_Problem details_
Can you copy the part of the Moon-landing piece that begins at the words containing "There was only" and stops after "forget about. )", reproducing it word for word?

_Extract to read_
How an ill researched news article turned me into a card-carrying rationalist.
It all started innocently enough. On June 20, 2009 I was perusing the web in a fit of procrastination when I came across an article commemorating the 40th Anniversary of the Apollo 11 mission and Neil Armstrong’s historic “one small step” in 1969. I was on CNN.com, a news source that’s infamous for their determination for presenting both sides of any argument regardless of how baseless, disingenuous, or flat-out asinine any one side may be. In true CNN fashion, this article was about the claims that the Moon landings 40 years prior may or may not have been faked (far be it from CNN to take a side in this “debate”). I was relatively uninformed about this controversy at the time. For some reason I thought that claims of mock-Moon-sets on vast sound stages in the Nevada desert died a long time ago, but I guess I was wrong. So here I was reading about the possibilities that the world was bamboozled by a set of elaborate special effects put on by NASA at the order of Richard Nixon.
There was only one problem with this claim that I could clearly see, and that was because, unlike conspiracy theorists and CNN anchors, I actually spent some time studying special effects and their history throughout cinema, along with basic photography and optics. In 1969, eight years before the premiere of the original Star Wars (the visual effects of which, on the original non-retouched print, look quite dated) we actually had the technology to send men to the moon, but not the capacity to realistically fake the footage they brought back. The only way to fake the massive amount of footage generated by the Apollo missions was to send a crew to the moon to film it. (I’m not talking here of the ten second clips people like to show on YouTube, I’m talking about the ten minute continuous shots of 16mm footage that conspiracy theorists conveniently forget about. )

Saved data:
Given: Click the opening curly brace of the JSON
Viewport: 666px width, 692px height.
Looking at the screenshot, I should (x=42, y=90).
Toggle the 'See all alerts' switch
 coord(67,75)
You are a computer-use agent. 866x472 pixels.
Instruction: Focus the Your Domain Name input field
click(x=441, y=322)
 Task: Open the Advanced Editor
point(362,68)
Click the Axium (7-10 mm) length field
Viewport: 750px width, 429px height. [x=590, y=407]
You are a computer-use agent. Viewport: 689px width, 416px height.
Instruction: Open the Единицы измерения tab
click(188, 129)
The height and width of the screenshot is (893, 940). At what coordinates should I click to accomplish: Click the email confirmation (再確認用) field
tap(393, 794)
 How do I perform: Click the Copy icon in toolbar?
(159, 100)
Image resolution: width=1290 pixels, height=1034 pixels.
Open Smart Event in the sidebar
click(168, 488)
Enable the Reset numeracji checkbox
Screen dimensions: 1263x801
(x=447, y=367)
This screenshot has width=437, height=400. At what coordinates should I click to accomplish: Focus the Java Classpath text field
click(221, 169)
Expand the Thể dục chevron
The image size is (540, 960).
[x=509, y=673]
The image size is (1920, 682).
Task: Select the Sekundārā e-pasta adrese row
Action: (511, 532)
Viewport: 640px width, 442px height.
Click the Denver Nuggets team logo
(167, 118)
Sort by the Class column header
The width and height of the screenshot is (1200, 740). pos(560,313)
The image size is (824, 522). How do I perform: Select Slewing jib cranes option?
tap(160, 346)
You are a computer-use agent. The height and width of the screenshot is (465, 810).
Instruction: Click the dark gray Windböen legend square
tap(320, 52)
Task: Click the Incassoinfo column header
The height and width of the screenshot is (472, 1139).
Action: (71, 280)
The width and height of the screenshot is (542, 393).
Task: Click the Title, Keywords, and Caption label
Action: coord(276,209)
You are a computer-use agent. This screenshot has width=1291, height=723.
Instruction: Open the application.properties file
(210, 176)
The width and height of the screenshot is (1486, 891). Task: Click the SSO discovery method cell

_Your response_
There was only one problem with this claim that I could clearly see, and that was because, unlike conspiracy theorists and CNN anchors, I actually spent some time studying special effects and their history throughout cinema, along with basic photography and optics. In 1969, eight years before the premiere of the original Star Wars (the visual effects of which, on the original non-retouched print, look quite dated) we actually had the technology to send men to the moon, but not the capacity to realistically fake the footage they brought back. The only way to fake the massive amount of footage generated by the Apollo missions was to send a crew to the moon to film it. (I’m not talking here of the ten second clips people like to show on YouTube, I’m talking about the ten minute continuous shots of 16mm footage that conspiracy theorists conveniently forget about. )